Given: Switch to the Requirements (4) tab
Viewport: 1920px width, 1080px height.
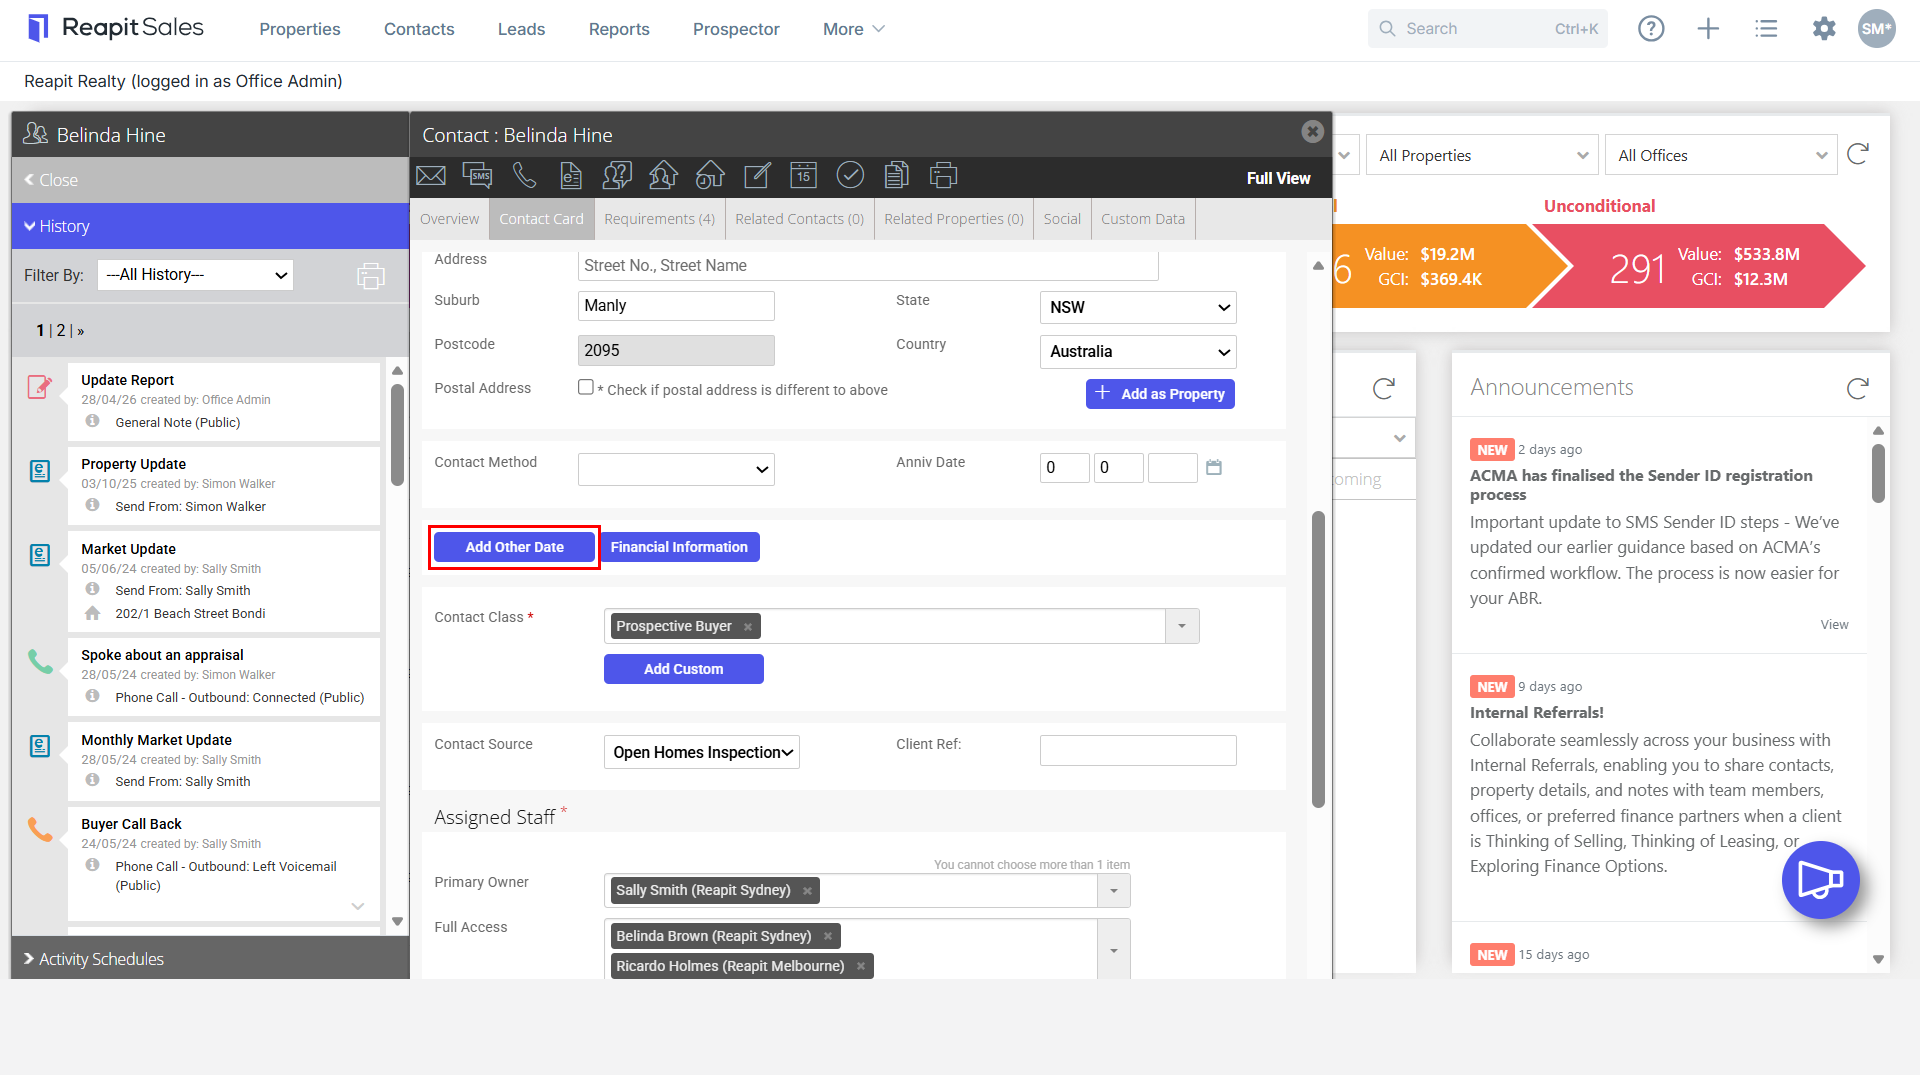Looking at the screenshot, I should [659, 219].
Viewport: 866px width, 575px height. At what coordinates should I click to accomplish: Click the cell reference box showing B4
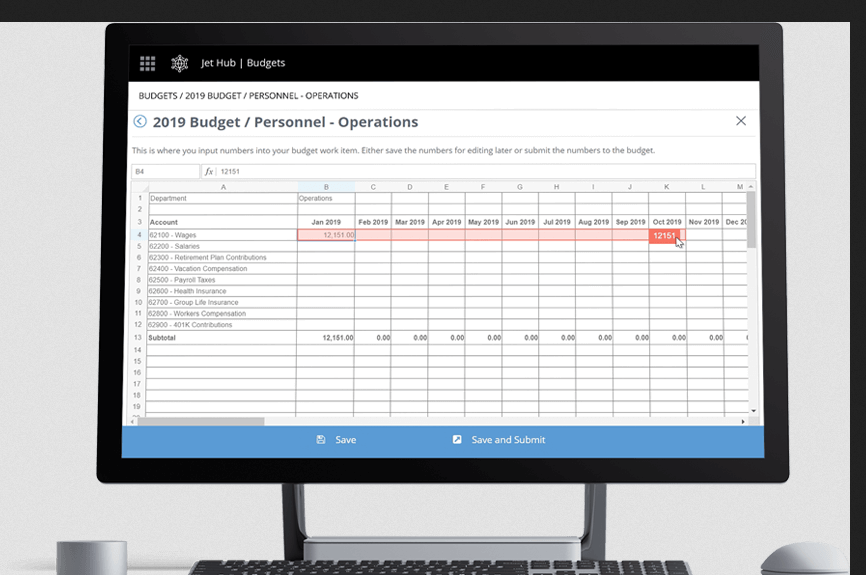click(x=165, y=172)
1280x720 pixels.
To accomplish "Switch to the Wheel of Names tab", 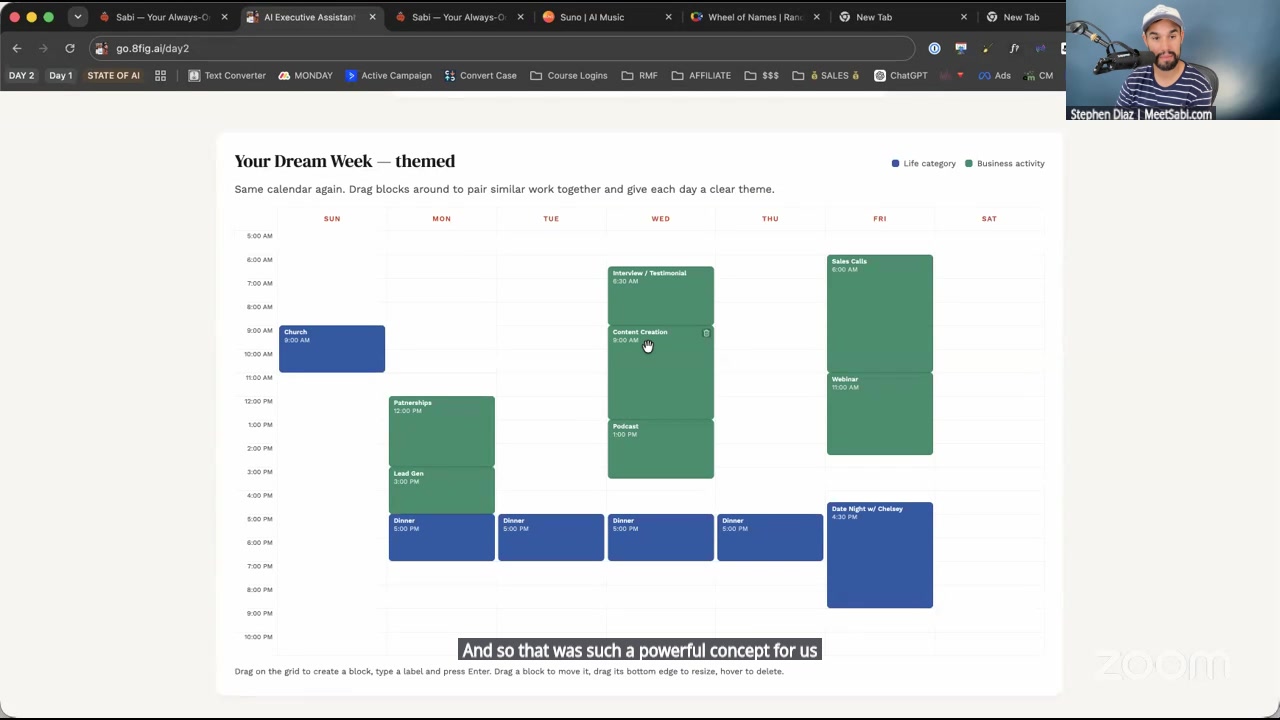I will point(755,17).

__How to complete this task__: Exactly repeat the material from its first line through the line with "1280x720 pixels.", including both, and leave the pictures and everything else out.

__Reply__:
Given: Switch to the Requirements (4) tab
Viewport: 1920px width, 1080px height.
Looking at the screenshot, I should [659, 219].
Viewport: 866px width, 575px height. At what coordinates should I click to accomplish: Click the cell reference box showing B4
click(x=165, y=172)
1280x720 pixels.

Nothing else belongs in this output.